We discussed the Doctrine of Equivalents in a previous blog entry. When might a patentee not have claim coverage extending to equivalents of elements in a patent claim? In Festo Corp. v Shoketsu Kinzoku Kogyo Kabushiki Co., 535 U.S. 722 (2002), also known colloquially as Festo II, the Supreme Court vacated a previous ruling made by the Federal Circuit, and established important holdings regarding equivalents. It was previously held that amending a patent application, to narrow a patent claim, gave rise to the presumption that equivalents to a particular claim element being amended were surrendered. That is, amending a claim element to narrow the claim was presumed to constitute a surrender or giving up of equivalents to that claim element. Equivalents to that claim element were no longer covered by the amended claim. The newer ruling established that such amendments were no longer considered to create an absolute bar to equivalents. Reasons for making the amendment could now be taken into account. The presumption of surrender of equivalents still existed, but this presumption can be rebutted. A showing that equivalents were not surrendered could now be considered. Justice Kennedy delivered the majority opinion (separate excerpts below):
… when the court is unable to determine the purpose underlying a narrowing amendment--and hence a rationale for limiting the estoppel to the surrender of particular equivalents--the court should presume that the patentee surrendered all subject matter between the broader and the narrower language.

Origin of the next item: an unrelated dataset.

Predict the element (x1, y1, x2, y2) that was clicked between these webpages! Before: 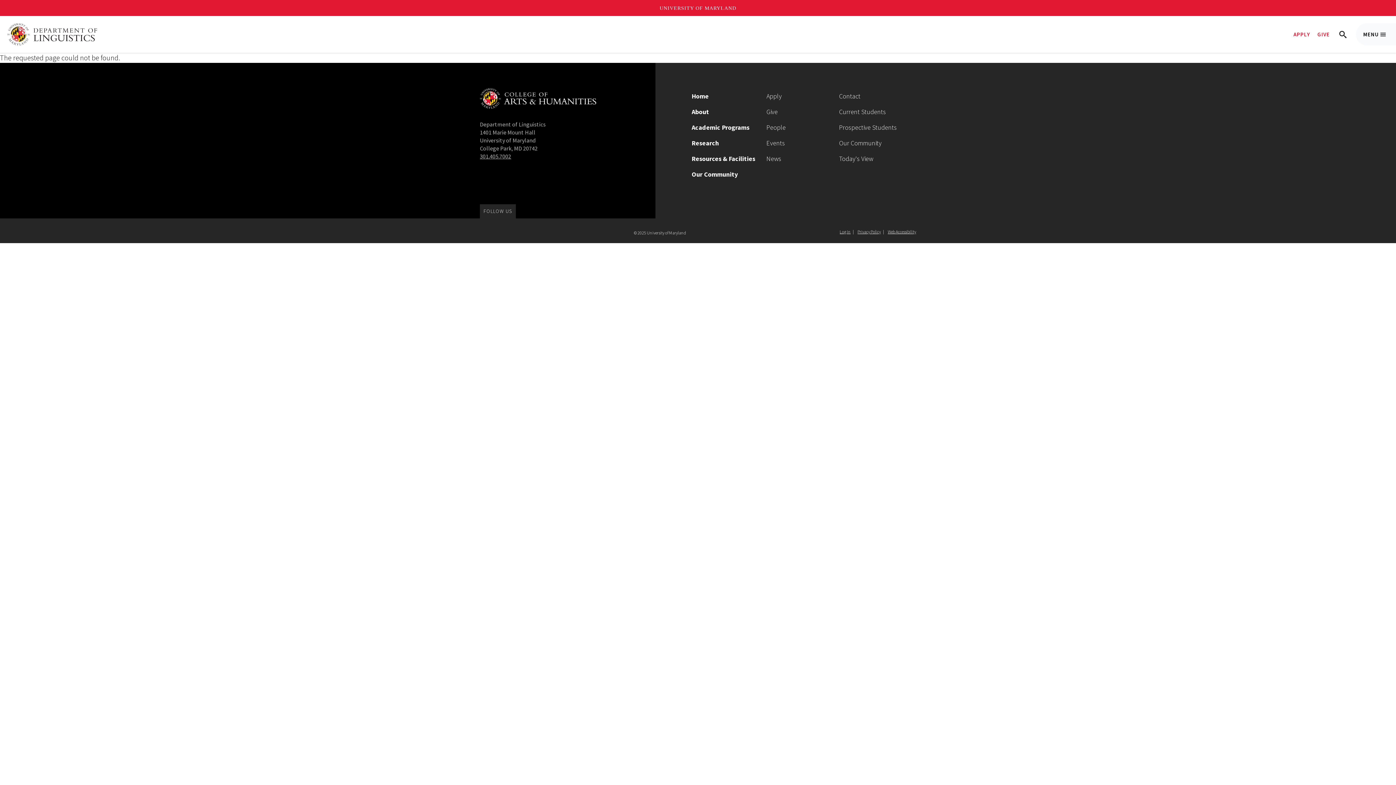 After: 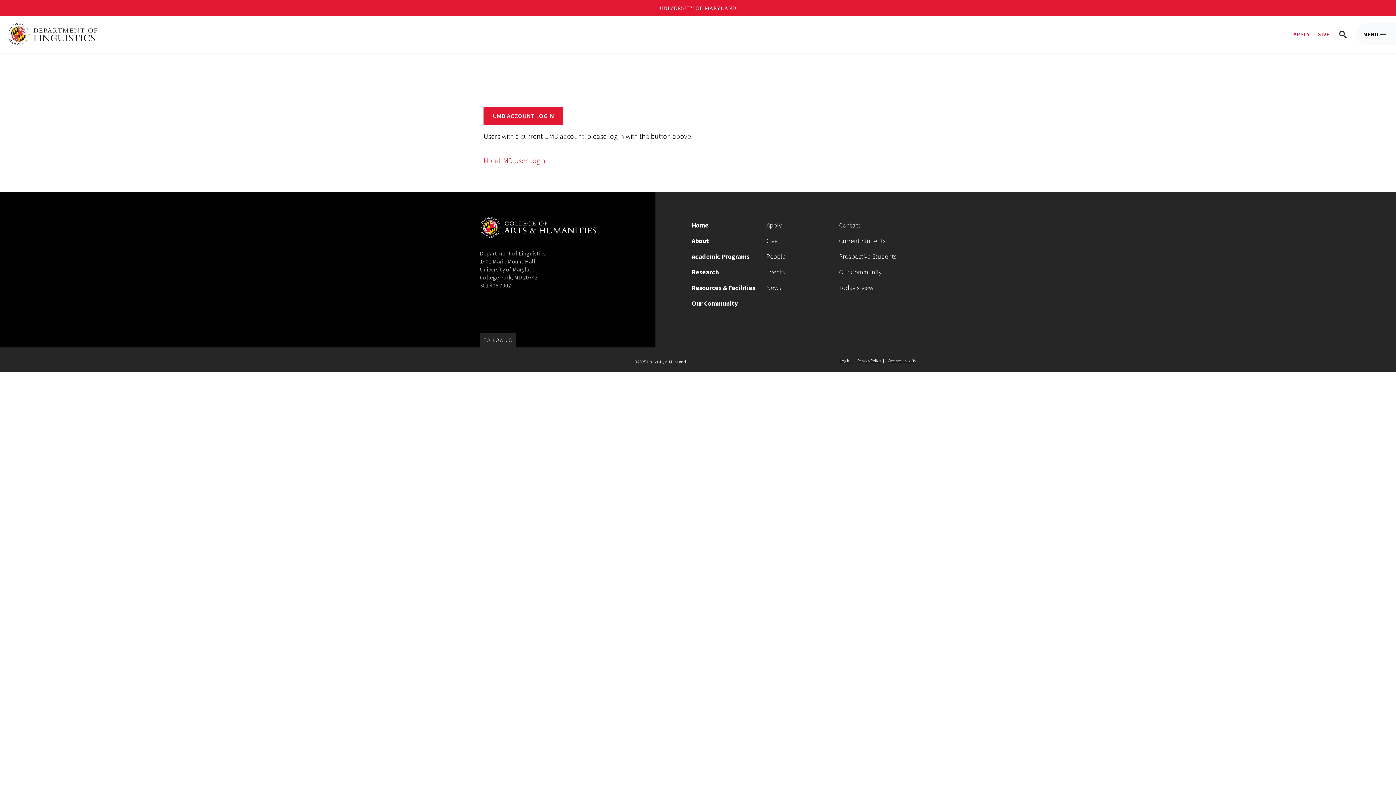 Action: label: Log In bbox: (840, 229, 850, 234)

[In order to rebut this presumption] The patentee must show that at the time of the amendment one skilled in the art could not reasonably be expected to have drafted a claim that would have literally encompassed the alleged equivalent.
It behooves patentees and patent practitioners alike to carefully consider equivalents when drafting and prosecuting claims. More thoughts about the presumption of surrender of equivalents will follow in a subsequent blog entry.